We have seen that $sd(y^{\text{new}})^+= sd(y_0) \times \sqrt{F_{n-1,n_0-2}(0.8)}.$ is the Bayesian upper $80\%$-prediction bound of the future sample standard deviation $sd(y^{\text{new}})$ (derived from the noninformative reference prior). Actually it is a frequentist $80\%$-prediction bound too, as a consequence of the obvious distributional equality $\frac{sd^2(y^{\text{new}})} {sd^2(y_0)} \sim F_{n-1,n_0-1}.$ When the size $n$ of the future sample goes to $\infty$, $\frac{sd^2(y^{\text{new}})} {sd^2(y_0)} \sim F_{\infty,n_0-1} = \frac{n_0-1}{\chi^2_{n_0-1}},$ and the asymptotic $80\%$-prediction bound of $sd(y^{\text{new}})$ is nothing but the $80\%$-confidence bound of $\sigma$.

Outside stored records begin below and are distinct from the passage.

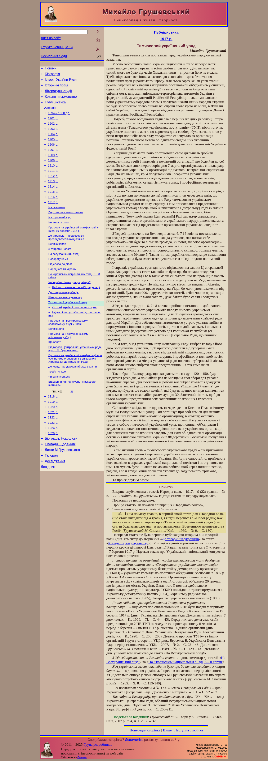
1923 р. (53, 455)
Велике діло (56, 354)
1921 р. (53, 443)
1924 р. (53, 461)
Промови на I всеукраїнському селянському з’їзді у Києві (68, 347)
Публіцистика (55, 106)
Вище (167, 730)
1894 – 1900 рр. (59, 118)
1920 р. (53, 437)
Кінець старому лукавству (65, 320)
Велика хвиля (57, 263)
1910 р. (53, 177)
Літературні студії (58, 94)
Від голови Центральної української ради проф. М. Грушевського (75, 375)
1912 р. (53, 189)
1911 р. (53, 183)
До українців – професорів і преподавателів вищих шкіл (66, 256)
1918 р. (53, 426)
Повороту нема (58, 279)
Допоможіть (134, 739)
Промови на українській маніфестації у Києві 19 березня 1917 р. (73, 247)
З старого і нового (59, 268)
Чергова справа (58, 240)
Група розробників (98, 745)
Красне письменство (61, 100)
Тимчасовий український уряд (67, 326)
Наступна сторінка (188, 730)
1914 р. (53, 201)
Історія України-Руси (60, 81)
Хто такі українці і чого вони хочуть (74, 331)
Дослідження (55, 498)
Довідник (48, 504)
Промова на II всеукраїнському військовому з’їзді (68, 361)
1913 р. (53, 195)
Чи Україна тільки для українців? (69, 304)
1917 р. (53, 218)
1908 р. (53, 165)
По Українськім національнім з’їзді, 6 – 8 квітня (185, 662)
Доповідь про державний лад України (72, 394)
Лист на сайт (51, 38)
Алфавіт (50, 113)
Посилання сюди (54, 56)
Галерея (51, 492)
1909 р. (53, 171)
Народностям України (62, 290)
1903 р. (53, 136)
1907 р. (53, 160)
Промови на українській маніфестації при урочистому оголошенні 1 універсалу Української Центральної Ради (75, 386)
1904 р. (53, 142)
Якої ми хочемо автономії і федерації (76, 309)
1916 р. (53, 212)
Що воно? (54, 368)
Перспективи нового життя (65, 229)
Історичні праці (56, 88)
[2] (71, 420)
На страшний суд (59, 235)
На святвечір (56, 224)
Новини (51, 69)
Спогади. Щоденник (60, 479)
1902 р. (53, 130)
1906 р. (53, 154)
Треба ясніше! (57, 399)
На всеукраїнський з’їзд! (63, 274)
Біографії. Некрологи (61, 473)
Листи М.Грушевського (62, 485)
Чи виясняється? (59, 405)
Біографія (52, 75)
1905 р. (53, 148)
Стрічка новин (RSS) (57, 47)
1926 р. (53, 467)
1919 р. (53, 432)
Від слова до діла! (60, 285)
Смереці (82, 757)
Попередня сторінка (145, 730)
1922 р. (53, 449)
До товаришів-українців (63, 315)
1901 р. (53, 124)
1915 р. (53, 206)
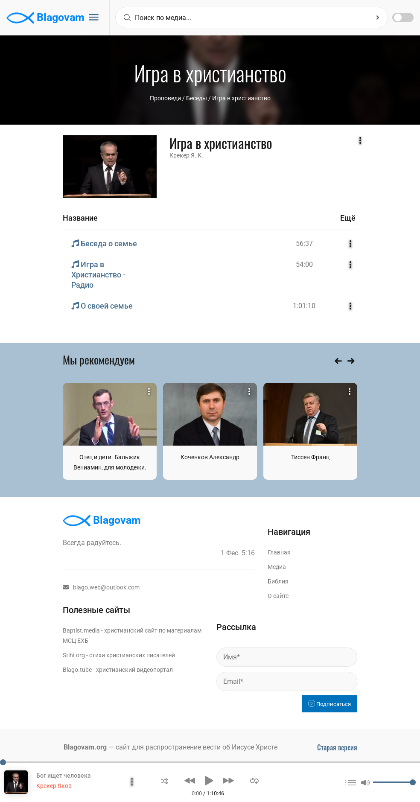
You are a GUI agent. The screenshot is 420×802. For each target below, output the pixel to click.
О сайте (278, 595)
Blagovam (45, 17)
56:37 (304, 243)
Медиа (277, 566)
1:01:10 (304, 306)
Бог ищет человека (63, 775)
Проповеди (165, 98)
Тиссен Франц (310, 457)
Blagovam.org (85, 747)
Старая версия (337, 747)
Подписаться (329, 704)
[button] (164, 780)
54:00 (304, 264)
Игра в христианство (241, 98)
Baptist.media (81, 630)
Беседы (196, 98)
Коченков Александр (210, 457)
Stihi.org (74, 655)
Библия (278, 581)
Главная (279, 552)
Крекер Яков (54, 785)
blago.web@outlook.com (101, 587)
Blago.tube (77, 669)
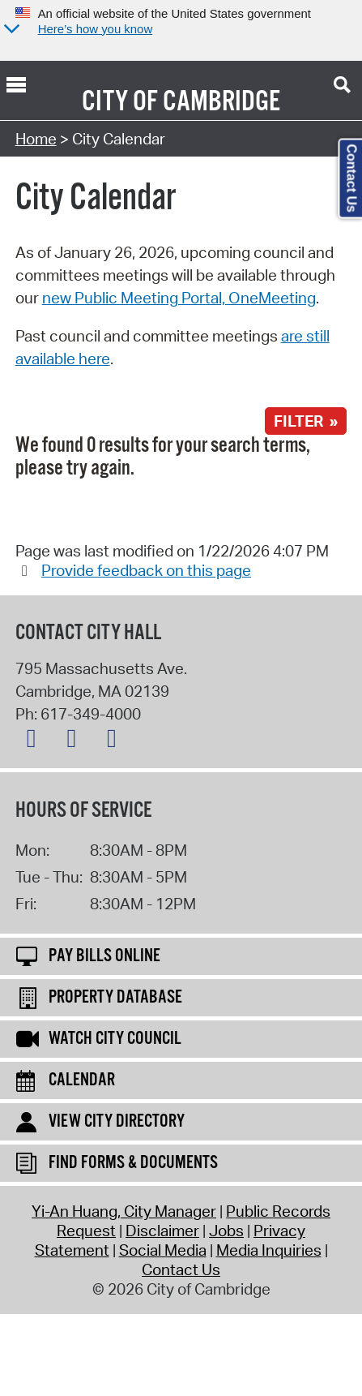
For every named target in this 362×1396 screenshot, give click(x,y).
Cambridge (221, 102)
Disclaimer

That shows that, if we run the following algorithm, then we are sure that the $80\%$-prediction approach is successful in at least $80\%$ of simulations, but the $80\%$-confidence approach is only asymptotically ($n\to\infty$) successful in at least $80\%$ of simulations,

Algorithm:

1. Simulate $n_0=5$ values from the Gaussian distribution ${\cal N}(\mu,\sigma^2)$ with fixed $\mu$ and $\sigma$

2. Derive the optimal sample size $n$ required to expect a half-width smaller than $2$

• using the $80\%$-confidence line approach
• or using the $80\%$-prediction line approach
3. Simulate $n$ values from the Gaussian distribution ${\cal N}(\mu,\sigma^2)$ and say the approach is successful if the half-width is smaller than $2$.

Note on the Bayesian approach

We have seen a Bayesian approach and a frequentist approach that lead both the same result. But besides its better interpretability, the Bayesian approache has another advantage. The Bayesian way to get a prediction interval about the sample standard deviation is conceptually straightforward: we just have to derive the posterior predictive distribution by doing direct calculations. On the other hand, generally speaking, the frequentist approach requires that we find a "trick" to derive a prediction interval. Of course here this is a simple example and it was not difficult to think of the distributional equality $\frac{sd^2(y^{\text{new}})}{sd^2(y_0)} \sim F_{n-1,n_0-1}$. But I mean that, unlike the Bayesian approach, the frequentist approach is not driven by a general method not depending on the particular statistical model of interest.